O contrato original previa investimentos estimados em R$ 6 bilhões ao longo de 22 anos. Além da construção dos edifícios, o acordo incluía serviços de manutenção, segurança e conservação. As empresas envolvidas também alegam ter investido aproximadamente R$ 1,5 bilhão na execução do empreendimento.
A situação se tornou ainda mais complexa após questionamentos de órgãos de controle e decisões judiciais relacionadas ao contrato. Em 2020, a Justiça determinou a suspensão de repasses financeiros ao consórcio responsável pela obra. Dois anos depois, a parceria foi oficialmente anulada pelo governo.
Mesmo sem utilização, o Centrad continuou gerando custos para os cofres públicos. Com a ausência de ocupação, o governo passou a arcar diretamente com despesas de vigilância e preservação da estrutura, que ao longo dos anos foi alvo de invasões, atos de vandalismo e depredação.
Agora, com a definição da ocupação, o governo aposta na recuperação do projeto originalmente concebido para centralizar a administração pública. A mudança também deverá incluir estruturas estratégicas da gestão distrital, entre elas o gabinete da governadora Celina Leão.

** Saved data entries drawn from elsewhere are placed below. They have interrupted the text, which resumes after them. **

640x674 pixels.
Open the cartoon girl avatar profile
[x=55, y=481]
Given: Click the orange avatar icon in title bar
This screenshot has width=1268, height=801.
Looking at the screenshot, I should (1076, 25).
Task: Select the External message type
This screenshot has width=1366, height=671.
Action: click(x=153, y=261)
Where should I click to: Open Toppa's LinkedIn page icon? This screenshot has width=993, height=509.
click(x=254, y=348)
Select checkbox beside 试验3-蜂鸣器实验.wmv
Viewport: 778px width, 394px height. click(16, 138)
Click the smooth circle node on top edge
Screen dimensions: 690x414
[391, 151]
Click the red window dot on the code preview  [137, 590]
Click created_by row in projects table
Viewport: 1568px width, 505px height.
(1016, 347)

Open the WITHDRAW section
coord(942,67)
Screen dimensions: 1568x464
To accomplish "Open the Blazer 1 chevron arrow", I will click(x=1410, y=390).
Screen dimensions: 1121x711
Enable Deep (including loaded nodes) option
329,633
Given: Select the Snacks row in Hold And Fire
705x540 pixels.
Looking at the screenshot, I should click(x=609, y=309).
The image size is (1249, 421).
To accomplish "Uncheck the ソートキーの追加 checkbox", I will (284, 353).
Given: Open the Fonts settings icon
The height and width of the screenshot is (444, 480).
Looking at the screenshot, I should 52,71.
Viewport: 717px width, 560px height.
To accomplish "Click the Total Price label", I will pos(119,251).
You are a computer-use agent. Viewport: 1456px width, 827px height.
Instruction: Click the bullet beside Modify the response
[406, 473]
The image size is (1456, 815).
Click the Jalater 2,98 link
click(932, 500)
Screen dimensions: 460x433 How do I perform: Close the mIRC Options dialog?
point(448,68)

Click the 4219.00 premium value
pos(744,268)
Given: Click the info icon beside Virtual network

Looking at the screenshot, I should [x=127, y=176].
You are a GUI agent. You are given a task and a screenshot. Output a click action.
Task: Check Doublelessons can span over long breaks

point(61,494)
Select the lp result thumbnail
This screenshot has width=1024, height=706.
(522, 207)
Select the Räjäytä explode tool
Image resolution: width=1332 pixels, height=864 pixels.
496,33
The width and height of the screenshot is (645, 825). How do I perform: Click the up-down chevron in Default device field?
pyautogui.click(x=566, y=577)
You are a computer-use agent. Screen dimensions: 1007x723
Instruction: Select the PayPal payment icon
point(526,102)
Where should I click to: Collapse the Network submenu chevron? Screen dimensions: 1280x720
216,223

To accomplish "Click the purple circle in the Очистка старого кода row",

Apesar do anúncio, ainda não foram divulgados os valores que serão investidos para adaptação dos espaços, aquisição de mobiliário e manutenção das instalações após mais de 12 anos sem funcionamento regular. O cronograma completo de transferência dos órgãos também deverá ser detalhado nas próximas etapas do projeto.
A utilização do Centrad encerra um dos capítulos mais longos da administração pública do Distrito Federal e representa uma tentativa de transformar em realidade um empreendimento que permaneceu por mais de uma década como símbolo de obras prontas sem utilização efetiva.